Mad Dog: Inside the Secret World of Muammar Gaddafi

 

maddog

 

Told by those who directly served the late Libyan dictator, from nuclear smugglers to hit men on the run, to virgin bodyguards, Mad Dog: The Secret World of Gaddafi is a study in the exercise of absolute power, revealing how the “Mad Dog” of the Middle East used his oil billions to manipulate and terrorize the world. The documentary airs on the eve of Libya’s trial of Gaddafi’s sons and his former spy chief for charges ranging from murder to embezzlement.

Colonel Gaddafi was called Mad Dog by Ronald Reagan. His income from oil was a billion dollars a week. No other dictator had such sex appeal and no other so cannily combined oil and the implied threat of terror to turn Western powers into cowed appeasers.

When he went abroad – bedecked in fake medals from unfought wars – a bulletproof tent was flown ahead, along with camels that would be tethered outside. His sons lived a Dolce & Gabbana lifestyle – one kept white tigers, while another commissioned a $500 million cruise liner with a shark pool.

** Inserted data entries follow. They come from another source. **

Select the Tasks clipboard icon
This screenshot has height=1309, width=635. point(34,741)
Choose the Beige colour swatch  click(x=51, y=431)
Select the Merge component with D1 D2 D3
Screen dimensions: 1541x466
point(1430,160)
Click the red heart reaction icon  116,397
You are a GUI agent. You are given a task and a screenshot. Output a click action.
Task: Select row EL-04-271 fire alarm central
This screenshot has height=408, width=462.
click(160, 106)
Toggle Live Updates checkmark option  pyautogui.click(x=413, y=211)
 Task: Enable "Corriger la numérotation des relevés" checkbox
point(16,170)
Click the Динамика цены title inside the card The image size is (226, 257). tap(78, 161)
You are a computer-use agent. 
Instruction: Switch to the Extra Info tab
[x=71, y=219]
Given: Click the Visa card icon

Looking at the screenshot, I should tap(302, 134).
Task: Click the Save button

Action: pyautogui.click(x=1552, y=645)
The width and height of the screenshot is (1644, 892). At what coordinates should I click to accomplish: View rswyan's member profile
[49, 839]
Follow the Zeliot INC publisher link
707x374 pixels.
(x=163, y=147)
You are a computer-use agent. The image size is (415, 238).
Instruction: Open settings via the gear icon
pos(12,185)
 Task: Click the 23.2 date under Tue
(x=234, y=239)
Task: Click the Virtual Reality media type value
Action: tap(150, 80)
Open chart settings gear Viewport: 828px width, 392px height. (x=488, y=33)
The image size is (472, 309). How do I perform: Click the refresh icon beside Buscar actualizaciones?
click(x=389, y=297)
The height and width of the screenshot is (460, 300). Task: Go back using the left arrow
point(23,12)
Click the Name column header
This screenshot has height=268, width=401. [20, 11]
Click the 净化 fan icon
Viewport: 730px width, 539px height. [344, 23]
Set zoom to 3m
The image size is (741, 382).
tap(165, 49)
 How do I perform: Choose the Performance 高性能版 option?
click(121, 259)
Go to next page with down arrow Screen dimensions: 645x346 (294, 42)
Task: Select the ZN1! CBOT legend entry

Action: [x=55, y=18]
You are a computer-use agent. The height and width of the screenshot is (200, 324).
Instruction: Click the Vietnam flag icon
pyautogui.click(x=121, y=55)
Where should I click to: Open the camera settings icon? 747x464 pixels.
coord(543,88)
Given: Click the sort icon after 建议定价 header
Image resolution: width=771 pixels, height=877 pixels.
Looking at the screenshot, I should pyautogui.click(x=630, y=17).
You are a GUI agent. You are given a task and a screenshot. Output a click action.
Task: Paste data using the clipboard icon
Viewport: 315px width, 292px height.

Like other tyrants, Gaddafi used torture and murder to silence opposition, but what made his rule especially terrifying was that death came so casually. A man who complained that Gaddafi had an affair with his wife was allegedly tied between two cars and torn in half. On visits to schools and orphanages Gaddafi would tap underage girls on the head to show his henchmen which ones he wanted. They would be taken to his palace and abused. Young boys were held in tunnels under the palace.

Yet because of his vast oil lake there seemed no limit to Western generosity. British intelligence trapped one of his enemies overseas and sent him to Libya as a gift. The same week, Tony Blair arrived in Libya and a huge energy deal was announced.

Filmed in Cuba, the Pacific, Brazil, the US, South Africa, Libya and Australia, the cast of this documentary consists of palace insiders and those who gave shape to Gaddafi’s dark dreams. They include a fugitive from the FBI who helped kill his enemies worldwide; the widow of the Libyan foreign minister whose body Gaddafi kept in a freezer; and a female bodyguard who adored him until she saw teenagers executed. Gaddafi was a dictator like no other; their stories are stranger than fiction.

A Fresh One production for BBC and Showtime, Mad Dog: The Secret World of Gaddafi is directed and filmed by Christopher Olgiati. Executive Producer is Roy Ackerman.

The trial of two surviving sons and top aides of toppled Libyan dictator Colonel Muammar Gaddafi is scheduled to open on April 14, 2014. Sief and Saadi Gaddafi, as well as Gaddafi’s former spy chief and two premiers, are among the more than 30 officials from the ousted regime who are to stand trial on charges that include murder, kidnapping, complicity in incitement to rape, plunder, sabotage and embezzlement.